Scientists discover how muscle stem cells "flip a switch" to rebuild damaged muscle

Scientists at the University of California, Irvine's School of Pharmacy & Pharmaceutical Sciences have discovered how muscle stem cells "flip a switch" to rebuild damaged muscle – a finding that could help address muscle loss linked to aging, injury and widely used weight-loss medications.

The study, published this week in Nature Metabolism, shows that muscle recovery is not just about protein or exercise. It depends on timing and how muscle cells use fuel.

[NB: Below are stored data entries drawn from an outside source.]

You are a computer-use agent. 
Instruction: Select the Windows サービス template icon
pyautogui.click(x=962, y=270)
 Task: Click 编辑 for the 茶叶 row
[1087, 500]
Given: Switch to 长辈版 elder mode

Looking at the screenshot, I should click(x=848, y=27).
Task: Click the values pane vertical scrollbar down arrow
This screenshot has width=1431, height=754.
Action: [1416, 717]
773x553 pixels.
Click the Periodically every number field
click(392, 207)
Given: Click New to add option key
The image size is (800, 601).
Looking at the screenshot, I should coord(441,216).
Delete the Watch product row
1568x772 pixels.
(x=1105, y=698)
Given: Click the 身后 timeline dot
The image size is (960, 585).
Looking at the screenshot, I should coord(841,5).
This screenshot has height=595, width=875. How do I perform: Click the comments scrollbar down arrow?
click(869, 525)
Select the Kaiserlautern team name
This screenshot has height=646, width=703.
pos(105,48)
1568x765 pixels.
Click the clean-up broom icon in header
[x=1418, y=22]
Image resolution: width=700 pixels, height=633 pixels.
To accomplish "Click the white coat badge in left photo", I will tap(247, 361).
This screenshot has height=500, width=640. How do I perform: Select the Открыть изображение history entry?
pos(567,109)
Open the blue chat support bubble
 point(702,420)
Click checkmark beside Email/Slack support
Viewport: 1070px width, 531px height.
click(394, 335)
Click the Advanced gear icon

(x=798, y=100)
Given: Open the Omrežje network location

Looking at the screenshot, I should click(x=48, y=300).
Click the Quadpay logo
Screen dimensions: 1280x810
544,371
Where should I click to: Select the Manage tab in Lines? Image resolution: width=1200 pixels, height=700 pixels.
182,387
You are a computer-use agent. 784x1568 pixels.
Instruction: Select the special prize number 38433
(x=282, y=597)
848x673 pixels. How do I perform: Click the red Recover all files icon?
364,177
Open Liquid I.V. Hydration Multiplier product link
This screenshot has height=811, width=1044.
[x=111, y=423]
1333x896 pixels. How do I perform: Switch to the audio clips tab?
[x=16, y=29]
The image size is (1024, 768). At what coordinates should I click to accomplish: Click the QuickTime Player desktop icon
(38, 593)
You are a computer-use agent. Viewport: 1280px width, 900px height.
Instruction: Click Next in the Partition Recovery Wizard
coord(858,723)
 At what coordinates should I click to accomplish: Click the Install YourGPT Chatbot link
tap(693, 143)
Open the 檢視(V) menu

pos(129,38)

Researchers learned that immediately after stress, muscle stem cells temporarily slow down energy production. Instead of burning glucose for energy, they reroute it into protective repair processes to produce antioxidants that reduce inflammation. Once repairs are complete, energy production ramps back up and new muscle fibers form and strengthen.

"Muscle metabolism isn't simply about fueling growth; it's about strategic recovery," said Lauren Albrecht, UC Irvine assistant professor of pharmaceutical sciences and the study's corresponding author. "We found that muscle stem cells actively change how they use nutrients to protect themselves first, then rebuild. That metabolic timing is critical."

At the center of the discovery is an enzyme called PFKM, which helps control how cells process glucose. The team determined that cells deliberately reduce PFKM levels during early repair, creating a temporary metabolic pause. When PFKM returns, muscle building begins.

Importantly, the scientists showed that this process can be influenced. By supplying specific metabolic building blocks – nutrients that cells naturally produce later in recovery – they accelerated the transition from repair mode to growth mode in laboratory models.

The findings come as physicians and researchers grapple with increasing reports of lean muscle loss in patients using GLP-1-based weight-loss medications, as well as amid the broader challenge of age-related muscle decline.

"With the rapid rise of GLP-1 therapies and an aging population, preserving muscle mass has become a major health priority," Albrecht said. "Our work identifies a metabolic checkpoint that could one day be targeted to help people recover muscle more effectively."

The work combined advanced imaging, metabolic analysis and human muscle data to track how quickly these fuel changes occur, sometimes within minutes. Researchers from UCLA and Yale University also participated.

The study was supported by the National Institute of General Medical Sciences, the National Institute of Arthritis and Musculoskeletal and Skin Diseases, the National Cancer Institute, and the Alfred P. Sloan Foundation.